Texto fuente:
Hotel Abismo: Deja Vu: este partido de Estado ya lo padecimos antes

Por Javier Hernández Alpízar

A las buscadoras y al Centro Prodh, semillas de dignidad para un México futuro

La formación del Estado mexicano contemporáneo como “Príncipe” es la aportación de la politóloga Rhina Roux en que nos basaremos aquí para introducir un matiz: el Estado mexicano pasó de hegemónico a Estado autoritario, en un proceso que fue del momento culminante de su consolidación como Estado (“Príncipe”) a su degradación como partido de Estado y el empuje social que exigió una “transición a la democracia”, exigencia que equiparaba el autoritarismo del Estado mexicano (al menos desde 1968 al 2000) con las dictaduras latinoamericanas.

Bloque de datos:
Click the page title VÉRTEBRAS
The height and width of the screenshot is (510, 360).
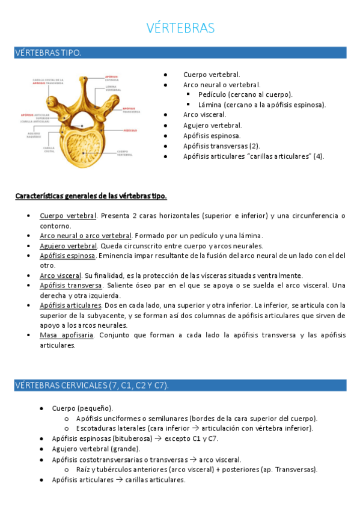tap(180, 28)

Tareas requeridas:
a: Indique si cada afirmación concuerda con el texto fuente y responda sí o no, citando literalmente las palabras del texto que lo deciden: (i) El texto atribuye a la politóloga Rhina Roux la idea de la formación del Estado mexicano como “Príncipe”. (ii) Según el texto, el Estado mexicano pasó de autoritario a hegemónico. (iii) El texto sitúa el autoritarismo del Estado mexicano al menos entre 1968 y 2000.
b: Cite textualmente el fragmento del texto fuente que empieza en las palabras «A las buscadoras» y concluye tras las palabras «las dictaduras latinoamericanas.».

Tareas resueltas:
a:
(i) Sí: «es la aportación de la politóloga Rhina Roux».
(ii) No: «el Estado mexicano pasó de hegemónico a Estado autoritario».
(iii) Sí: «(al menos desde 1968 al 2000)».

b:
A las buscadoras y al Centro Prodh, semillas de dignidad para un México futuro

La formación del Estado mexicano contemporáneo como “Príncipe” es la aportación de la politóloga Rhina Roux en que nos basaremos aquí para introducir un matiz: el Estado mexicano pasó de hegemónico a Estado autoritario, en un proceso que fue del momento culminante de su consolidación como Estado (“Príncipe”) a su degradación como partido de Estado y el empuje social que exigió una “transición a la democracia”, exigencia que equiparaba el autoritarismo del Estado mexicano (al menos desde 1968 al 2000) con las dictaduras latinoamericanas.